| EN BREF |
|
Les superordinateurs, véritables titans de la technologie, continuent de redéfinir les limites du calcul et de la science. En 2025, la course à la puissance de calcul ne montre aucun signe de ralentissement. Les États-Unis dominent le classement avec trois machines exascale en tête, tandis que l’Europe met en avant des systèmes de plus en plus performants. Ces machines puissantes ne se contentent pas de battre des records de vitesse; elles représentent des avancées significatives pour la recherche scientifique, l’industrie, et même l’intelligence artificielle. Avec l’émergence des zeta-superordinateurs à l’horizon, la question n’est plus seulement de savoir qui est le plus rapide, mais comment ces technologies transformeront notre compréhension du monde.
El Capitan : une prouesse américaine
El Capitan, situé au Lawrence Livermore National Laboratory, est actuellement le superordinateur le plus puissant au monde. Sa performance impressionnante de 1.742 exaFLOPS en fait une référence dans le domaine. Conçu par HPE, il utilise les technologies les plus avancées, comme les CPU AMD EPYC de quatrième génération et les accélérateurs Instinct MI300A. El Capitan n’est pas qu’un simple coureur de vitesse ; il est conçu pour répondre à des besoins scientifiques réels, ce qui le rend essentiel pour les recherches en physique, en simulation et dans de nombreux autres domaines.
El Capitan ouvre une nouvelle ère où l’exascale devient la norme dans les laboratoires nationaux américains.
Sa conception équilibrée assure qu’il ne brille pas seulement dans les benchmarks, mais qu’il est aussi un outil fiable pour les scientifiques du monde entier, en particulier dans les études de fusion et les modèles climatiques.
Frontier : le pionnier de l’exascale
Frontier, logé à l’Oak Ridge National Laboratory, a d’abord franchi le seuil de l’exascale. Avec une capacité de 1.353 exaFLOPS, il se classe deuxième en 2025. Bien qu’il ait perdu sa première place, Frontier reste un modèle de technologie. Son architecture repose sur des cabinets HPE Cray EX235a, des CPU AMD EPYC, et des GPU Instinct MI250X, le tout interconnecté par le réseau Slingshot-11. Frontier reste un pilier pour les charges de travail en énergie, matériaux, biosciences et astrophysique.
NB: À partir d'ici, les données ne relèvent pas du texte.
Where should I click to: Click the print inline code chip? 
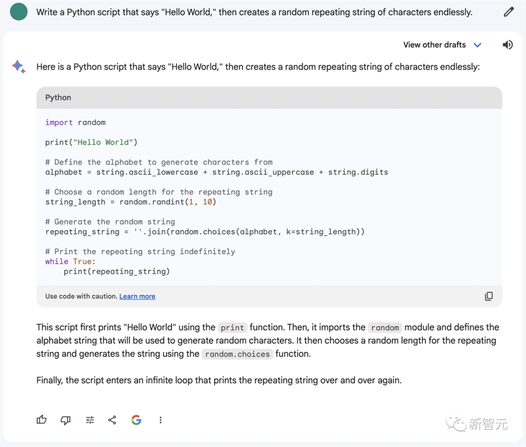click(232, 328)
Frontier incarne la rapidité avec laquelle le domaine avance une fois le seuil de l’exascale atteint.
Sa contribution à la recherche reste inestimable, démontrant que la vitesse n’est pas le seul critère de mesure du succès d’un superordinateur.
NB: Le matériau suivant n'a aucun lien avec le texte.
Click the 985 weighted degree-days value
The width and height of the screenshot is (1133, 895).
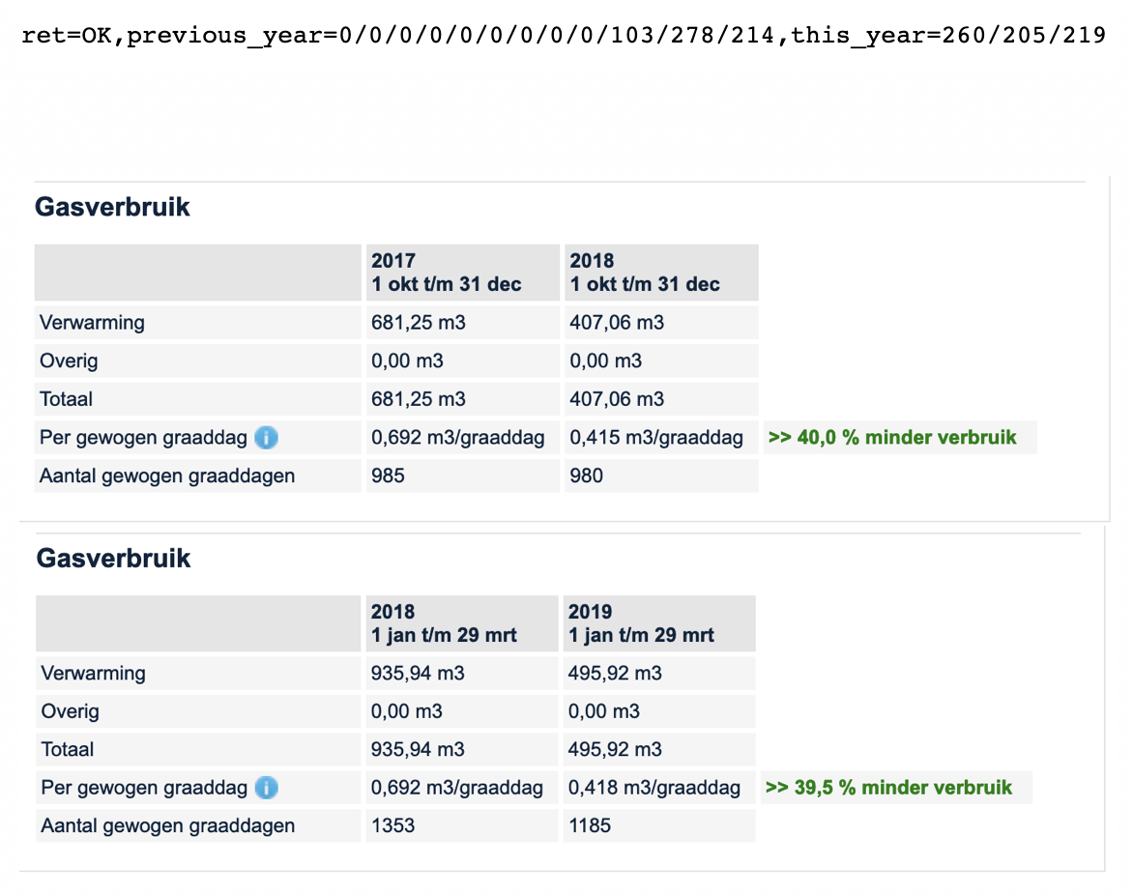click(389, 476)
Aurora : l’innovation au service de la science
Aurora, installé au Argonne National Laboratory, combine les technologies HPE Cray EX avec les CPU et GPU Intel les plus récents. Avec un Rmax de 1.012 exaFLOPS, Aurora est conçu pour fusionner la simulation avec l’intelligence artificielle, créant ainsi un outil puissant pour les études de fusion et les expériences linguistiques massives. Sa conception permet d’intégrer de manière fluide l’IA dans des recherches à grande échelle, facilitant des avancées significatives dans des domaines variés.
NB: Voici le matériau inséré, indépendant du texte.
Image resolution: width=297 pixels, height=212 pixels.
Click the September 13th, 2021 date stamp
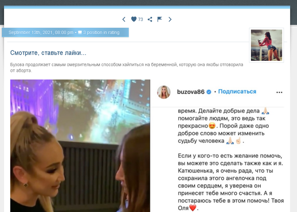tap(41, 33)
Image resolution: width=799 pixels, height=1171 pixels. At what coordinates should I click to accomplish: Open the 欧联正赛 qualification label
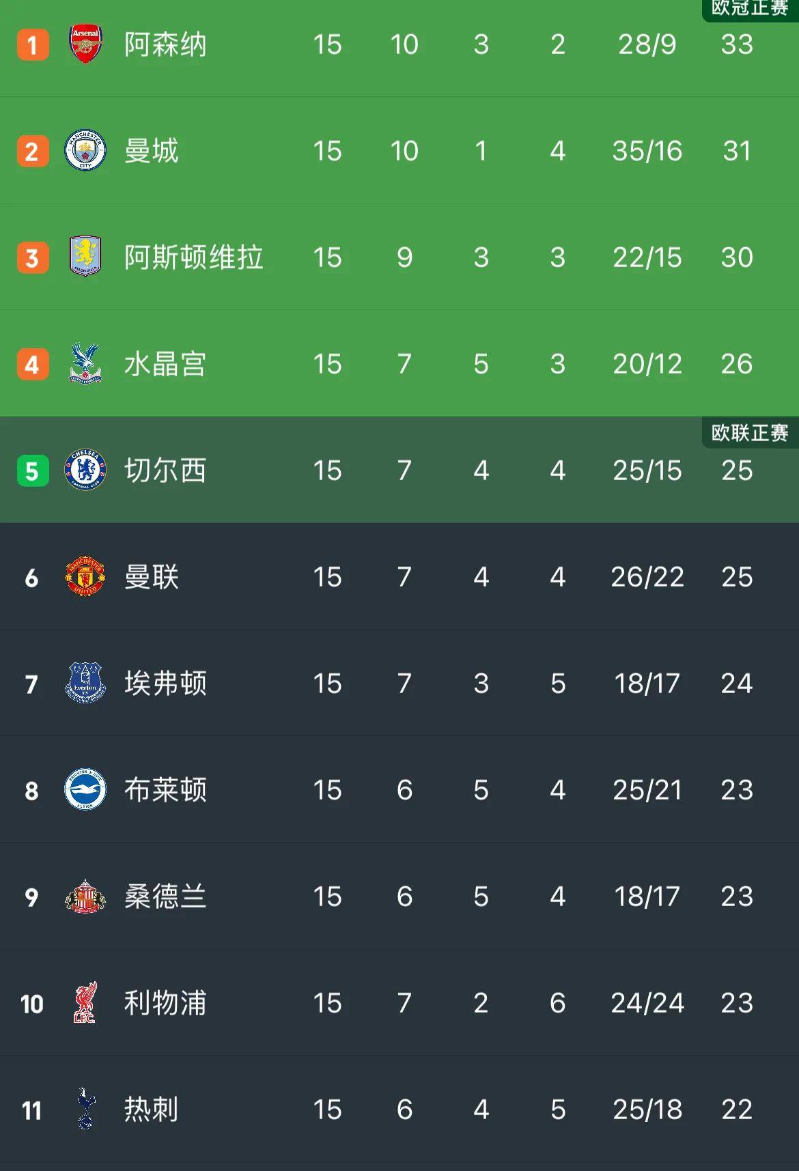(749, 432)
Aurora marque le pas pour des superordinateurs qui intègrent la simulation et l’IA pour des découvertes révolutionnaires.
Sa flexibilité et sa puissance en font un acteur clé dans le paysage mondial des superordinateurs, surtout à une époque où l’IA et la simulation physique se rejoignent de plus en plus.
JUPITER Booster : la fierté de l’Europe
Le JUPITER Booster, basé en Allemagne, représente une avancée significative pour l’Europe dans le domaine des superordinateurs. Avec une puissance de 793.4 petaFLOPS, il est le plus rapide du continent en 2025. Sa conception modulaire sur la plateforme BullSequana XH3000 utilise les Superchips NVIDIA GH200 Grace-Hopper, combinés avec le réseau InfiniBand à quadri-rails NDR200. Ce système est le symbole des efforts européens pour rivaliser avec les États-Unis en matière de calcul haute performance.
JUPITER Booster est la réponse de l’Europe à la domination américaine dans le monde des superordinateurs.
Cette machine ne se contente pas d’être un outil puissant ; elle représente également une étape majeure dans la coopération européenne en matière de technologie avancée.
Alors que l’horizon des superordinateurs s’étend vers des capacités de calcul encore plus impressionnantes, la question reste de savoir comment ces avancées technologiques transformeront notre compréhension du monde. Les machines de demain, avec des performances zettaflopiques, repousseront-elles encore les limites de la science moderne ?








Pourquoi certains scientifiques sont-ils sceptiques sur l’utilité d’El Capitan ?
C’est fascinant, mais est-ce que ça consomme beaucoup d’énergie ?
Les superordinateurs comme El Capitan pourraient-ils aider à résoudre le changement climatique ?
Je me demande combien de temps il faudra pour qu’un autre superordinateur batte ce record.
C’est incroyable de voir comment la technologie continue de progresser à une telle vitesse !
Est-ce que l’Europe va rattraper les États-Unis dans cette course à la puissance de calcul ?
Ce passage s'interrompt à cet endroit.